Ricardo Ruiz, Huiman Kang, François A. Detcheverry, Elizabeth Dobisz, Dan S. Kercher, Thomas R. Albrecht, Juan J. de Pablo, Paul F. Nealey
Electronic devices such as computer chips and future data storage drives that are the heart of products from laptops to cell phones to digital cameras are manufactured using photolithography. This process allows for the patterning of billions of nanoscopic structures and parts of the devices with virtually no defects over areas of square centimeters. As we look into the future, limitations related to the tools and materials used in the lithographic process may preclude the realization of future generations of high-performance products.

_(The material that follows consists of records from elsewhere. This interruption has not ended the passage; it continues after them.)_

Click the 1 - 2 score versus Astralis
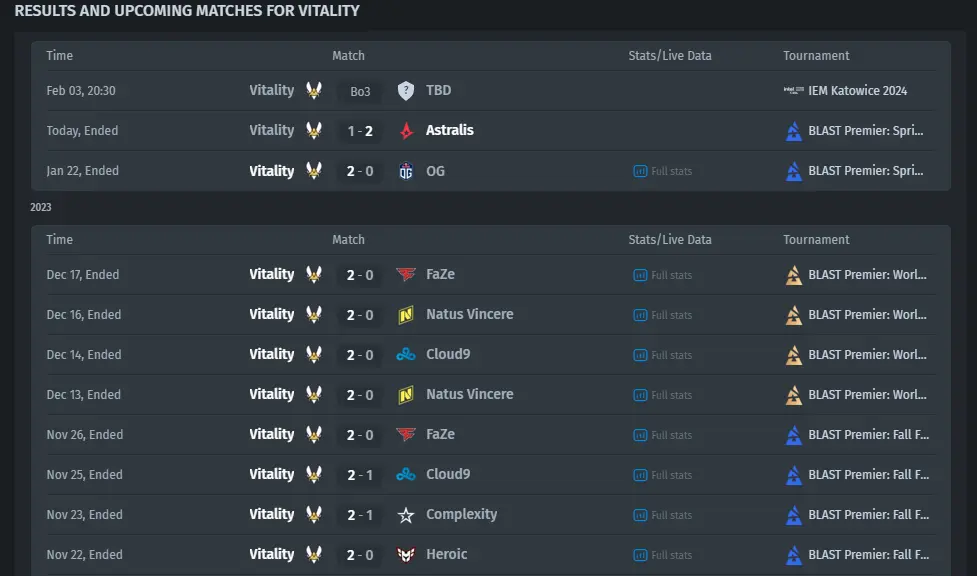977x576 pixels. tap(360, 131)
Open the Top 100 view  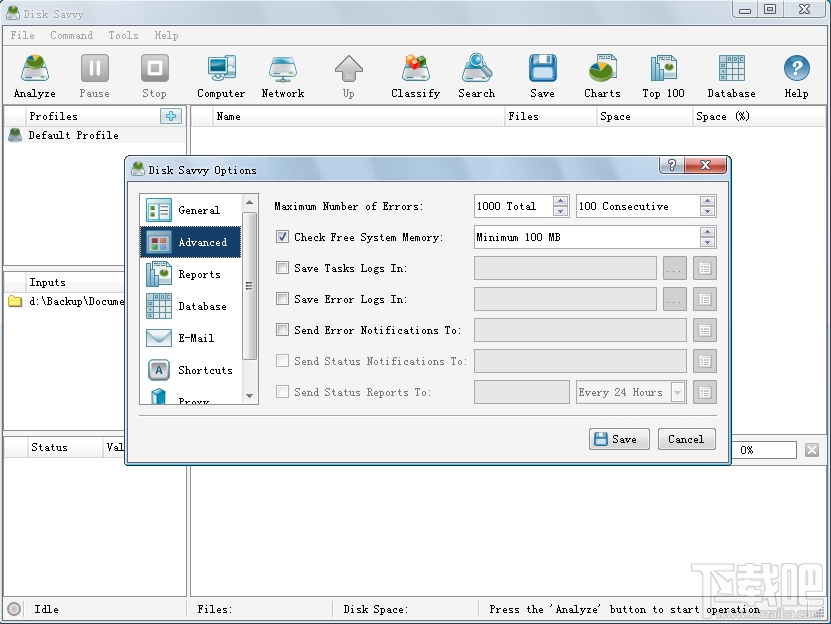click(x=663, y=70)
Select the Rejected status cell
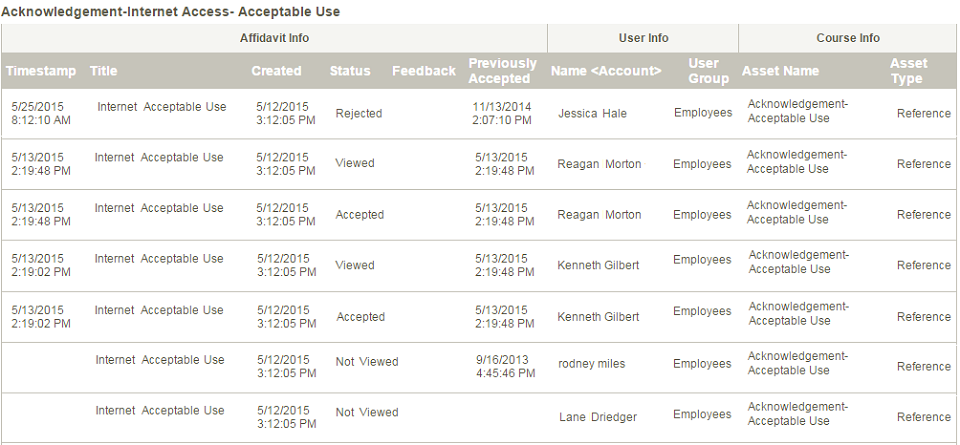 [x=359, y=113]
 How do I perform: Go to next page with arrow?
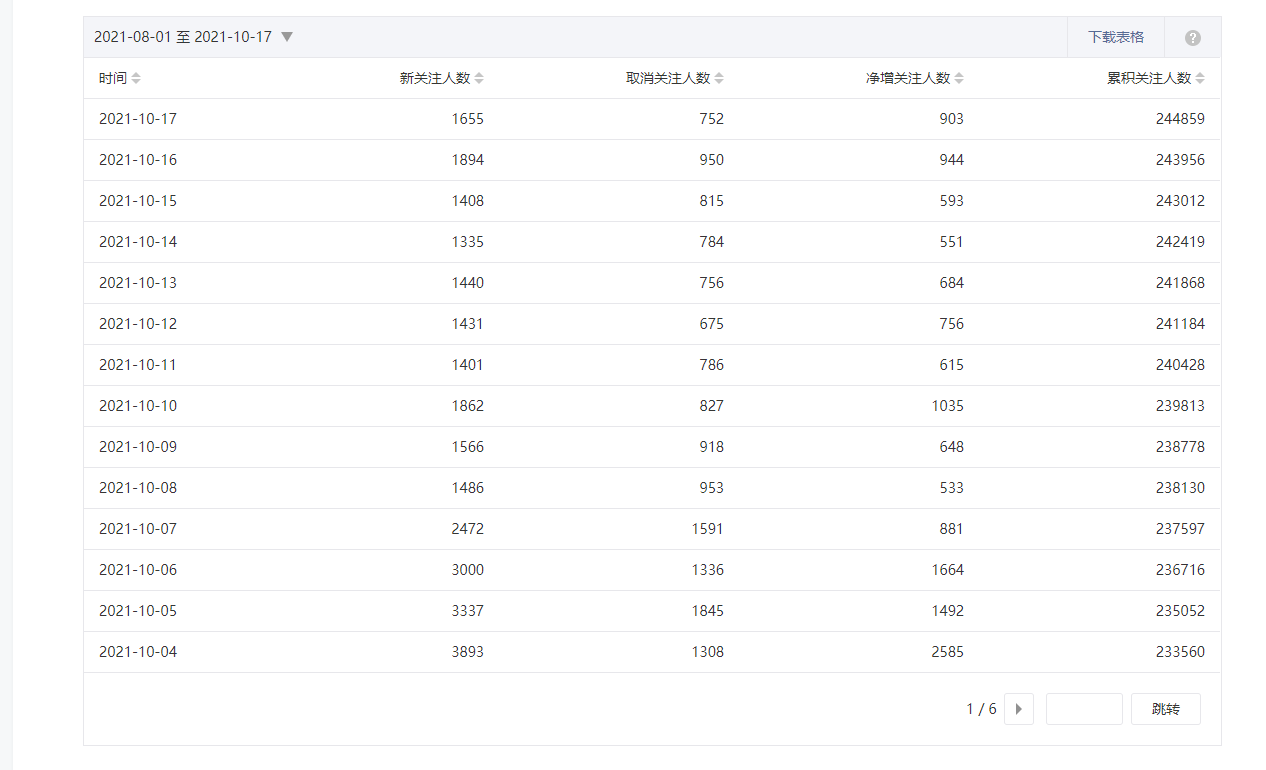tap(1018, 709)
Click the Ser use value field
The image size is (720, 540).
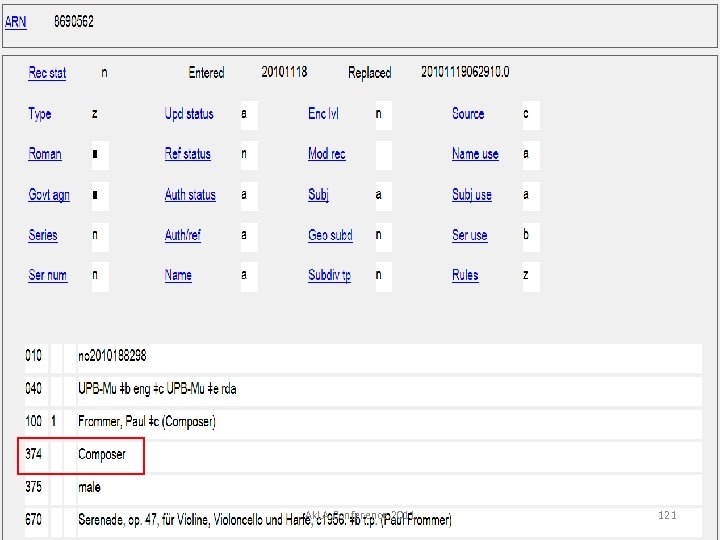click(x=529, y=235)
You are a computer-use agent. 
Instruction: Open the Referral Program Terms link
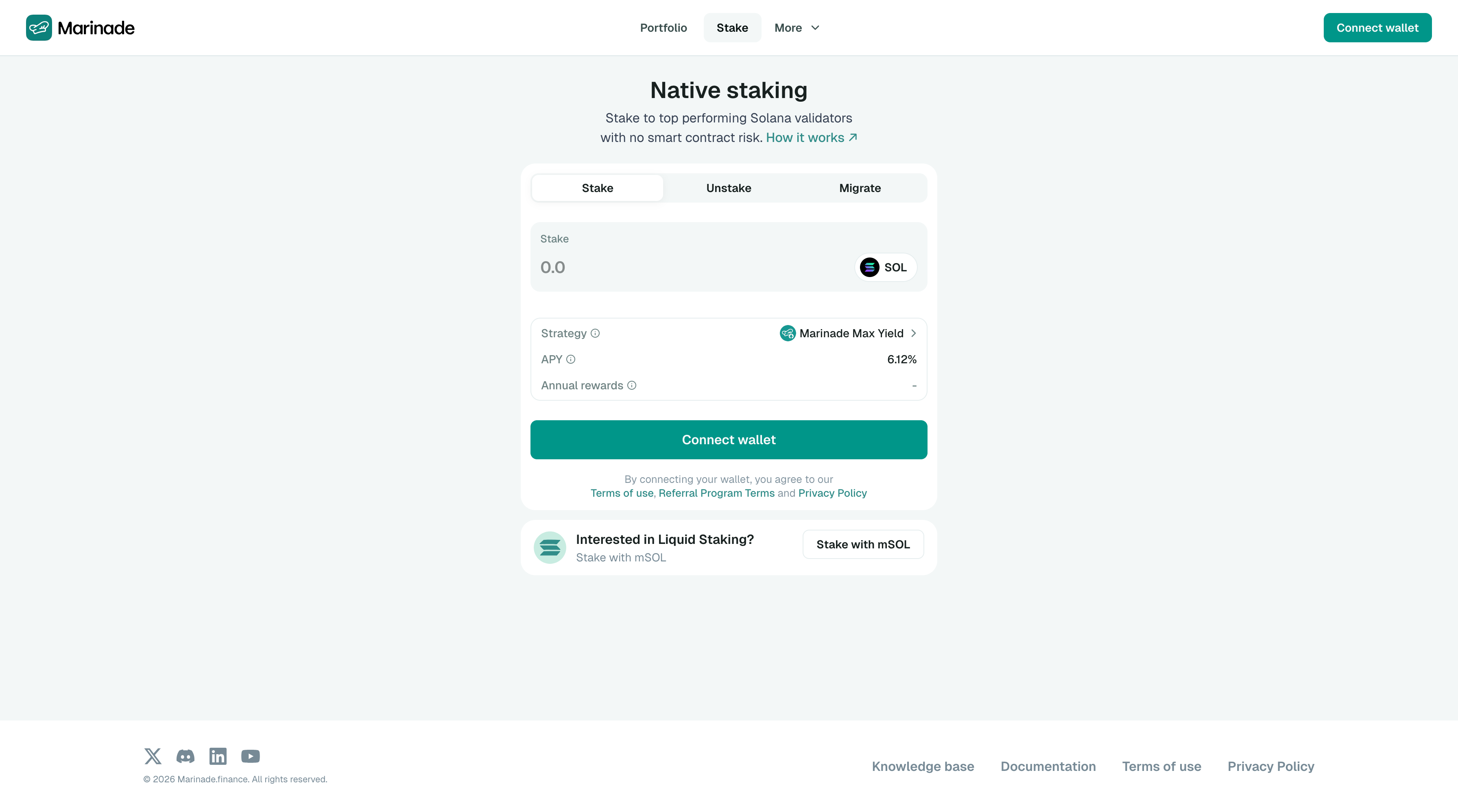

A team of researchers at the University of Wisconsin Nanoscale Science and Engineering Center and Hitachi Global Storage Technologies have recently developed the technology to dramatically improve the quality and decrease the cost of patterning at nanoscopic length scales. Self-assembling block copolymers, materials that spontaneously form structures at length scales of 5 to 50 nm, assembly on surfaces patterned with lithography so as to markedly improve both the quality and resolution of the process. In comparing the assembled structures to the lithographically defined chemical pattern (see Figure), the density is increased by a factor of four and the dimensional uniformity is vastly improved. These results have profound implications for augmenting and advancing the performance and capabilities of lithographic patterning and the many essential modern devices that rely on this nanomanufacturing process.